Prompt 1
In the entries, rewrite the stretch from the line containing "Given: Select the" through the line containing "Looking at the", swapping "washing machine" for "coffee maker" and leaving everything else as it is.

Passage shown
++++++

Top Stories

May 19, 2022

CORPORATE REPUTATION

Shell executive faces investor rebellion over £13.5m pay package

The chief executive of Shell is facing an investor revolt over his £13.5 million pay packet, as oil and gas firms battle growing calls for a windfall tax on profits. The investment advisor Pirc has urged shareholders to vote against the company’s AGM, calling it “excessive”. Shell’s executive – Ben Van Beurden – was awarded £6.3 million in 2021, up from £5.2 million in 2020. The company has given him a 3.5% increase in salary to £1.42 million with an opportunity to receive an additional £12.1 million in cash and shares by hitting company targets. Pirc said the salary was in the top 25% of a peer comparator group “which raises concerns over the excessiveness of their pay”. Van Beurden previously suffered a shareholder revolt over his £8 million pay packet in 2018. (The Guardian)

CONSUMERS

Cost of living crisis becomes greatest worry for UK Millennials and Gen Z

A survey has found that the cost of living crisis has overtaken climate change as the leading concern for UK Millennials and Gen Z for the first time. Conducted by financial services company Deloitte, the survey found that 38% of Millennials and 31% of Gen Zs felt more anxious about the impact of surging prices than anything else, with around half of Gen Zs and Millennials saying they worry their monthly income will not be able to cover all their expenses. The survey findings come as UK inflation hit a 40-year high of 9% in April 2022, more than any other G7 economy, and expected to rise further to over 10% in the autumn. With state benefits rising only 3.1% in April, inflation has created big real-term cuts to living standards. (Evening Standard; Financial Times*)

DIGITAL ETHICS

Microsoft seeks to dodge EU cloud computing probe with service changes

Technology company Microsoft will revise its licencing deals and make it easier for cloud service providers to compete as it seeks to dodge a lengthy EU antitrust probe into its cloud computing business. Microsoft was fined $1.7 billion by EU antitrust regulators in the previous decade for various violations. The company recently found itself under the EU competition body’s scrutiny again after a series of European cloud service providers complained to the European Commission about Microsoft’s cloud practices. Microsoft will seek to revise its licencing deals and allow customers to use their licences on any European cloud provider delivering services to their own datacentres. Customers will also be allowed to buy licences just for the virtual environment without the need to buy the physical hardware. (Reuters)

++++++

Provided data

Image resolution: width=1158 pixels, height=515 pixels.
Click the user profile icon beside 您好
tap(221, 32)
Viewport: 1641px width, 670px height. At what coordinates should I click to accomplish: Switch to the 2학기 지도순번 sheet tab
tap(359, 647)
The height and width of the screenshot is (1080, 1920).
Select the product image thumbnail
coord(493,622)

++++++

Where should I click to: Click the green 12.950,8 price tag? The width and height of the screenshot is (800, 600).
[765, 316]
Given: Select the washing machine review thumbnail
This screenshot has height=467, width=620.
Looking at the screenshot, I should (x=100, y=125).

++++++

Prompt 2
Reproduce word for word the stretch of the news roundup from "May 19, 2022" through "2018. (The Guardian)".

Problem solution 1
Given: Select the coffee maker review thumbnail
This screenshot has height=467, width=620.
Looking at the screenshot, I should (x=100, y=125).

Problem solution 2
May 19, 2022

CORPORATE REPUTATION

Shell executive faces investor rebellion over £13.5m pay package

The chief executive of Shell is facing an investor revolt over his £13.5 million pay packet, as oil and gas firms battle growing calls for a windfall tax on profits. The investment advisor Pirc has urged shareholders to vote against the company’s AGM, calling it “excessive”. Shell’s executive – Ben Van Beurden – was awarded £6.3 million in 2021, up from £5.2 million in 2020. The company has given him a 3.5% increase in salary to £1.42 million with an opportunity to receive an additional £12.1 million in cash and shares by hitting company targets. Pirc said the salary was in the top 25% of a peer comparator group “which raises concerns over the excessiveness of their pay”. Van Beurden previously suffered a shareholder revolt over his £8 million pay packet in 2018. (The Guardian)